= About this exercise =
A faithful, complete copy of the entries is the sole expected answer.

+++++

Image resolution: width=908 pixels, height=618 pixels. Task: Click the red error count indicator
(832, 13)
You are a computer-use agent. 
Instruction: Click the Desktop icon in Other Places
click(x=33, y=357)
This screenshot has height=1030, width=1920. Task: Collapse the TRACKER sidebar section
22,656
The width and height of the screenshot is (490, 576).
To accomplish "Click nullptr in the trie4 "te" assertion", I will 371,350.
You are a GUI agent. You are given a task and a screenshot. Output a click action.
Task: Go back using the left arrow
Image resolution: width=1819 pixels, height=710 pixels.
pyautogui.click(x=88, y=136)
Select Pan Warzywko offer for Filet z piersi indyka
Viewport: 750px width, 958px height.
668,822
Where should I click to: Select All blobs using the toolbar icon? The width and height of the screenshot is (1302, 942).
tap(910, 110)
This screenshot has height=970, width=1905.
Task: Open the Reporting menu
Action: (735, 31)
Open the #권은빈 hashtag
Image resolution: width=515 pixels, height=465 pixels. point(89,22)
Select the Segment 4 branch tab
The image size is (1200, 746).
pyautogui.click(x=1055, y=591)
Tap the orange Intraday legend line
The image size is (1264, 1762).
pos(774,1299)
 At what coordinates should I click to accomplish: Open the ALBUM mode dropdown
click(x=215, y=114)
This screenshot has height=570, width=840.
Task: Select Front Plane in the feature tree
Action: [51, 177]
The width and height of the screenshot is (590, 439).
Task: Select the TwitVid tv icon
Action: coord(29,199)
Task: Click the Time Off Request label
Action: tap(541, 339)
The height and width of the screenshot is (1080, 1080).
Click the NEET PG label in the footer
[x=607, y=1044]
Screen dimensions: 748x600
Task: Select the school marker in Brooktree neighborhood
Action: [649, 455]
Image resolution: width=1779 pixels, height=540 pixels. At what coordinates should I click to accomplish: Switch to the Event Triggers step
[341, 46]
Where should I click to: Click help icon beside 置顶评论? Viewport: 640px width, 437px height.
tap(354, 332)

+++++

= Your response =
Image resolution: width=908 pixels, height=618 pixels. Task: Click the red error count indicator
(832, 13)
You are a computer-use agent. 
Instruction: Click the Desktop icon in Other Places
click(x=33, y=357)
This screenshot has height=1030, width=1920. Task: Collapse the TRACKER sidebar section
22,656
The width and height of the screenshot is (490, 576).
To accomplish "Click nullptr in the trie4 "te" assertion", I will 371,350.
You are a GUI agent. You are given a task and a screenshot. Output a click action.
Task: Go back using the left arrow
Image resolution: width=1819 pixels, height=710 pixels.
pyautogui.click(x=88, y=136)
Select Pan Warzywko offer for Filet z piersi indyka
Viewport: 750px width, 958px height.
668,822
Where should I click to: Select All blobs using the toolbar icon? The width and height of the screenshot is (1302, 942).
tap(910, 110)
This screenshot has height=970, width=1905.
Task: Open the Reporting menu
Action: (735, 31)
Open the #권은빈 hashtag
Image resolution: width=515 pixels, height=465 pixels. point(89,22)
Select the Segment 4 branch tab
The image size is (1200, 746).
pyautogui.click(x=1055, y=591)
Tap the orange Intraday legend line
The image size is (1264, 1762).
pos(774,1299)
 At what coordinates should I click to accomplish: Open the ALBUM mode dropdown
click(x=215, y=114)
This screenshot has height=570, width=840.
Task: Select Front Plane in the feature tree
Action: [51, 177]
The width and height of the screenshot is (590, 439).
Task: Select the TwitVid tv icon
Action: coord(29,199)
Task: Click the Time Off Request label
Action: tap(541, 339)
The height and width of the screenshot is (1080, 1080).
Click the NEET PG label in the footer
[x=607, y=1044]
Screen dimensions: 748x600
Task: Select the school marker in Brooktree neighborhood
Action: [649, 455]
Image resolution: width=1779 pixels, height=540 pixels. At what coordinates should I click to accomplish: Switch to the Event Triggers step
[341, 46]
Where should I click to: Click help icon beside 置顶评论? Viewport: 640px width, 437px height.
tap(354, 332)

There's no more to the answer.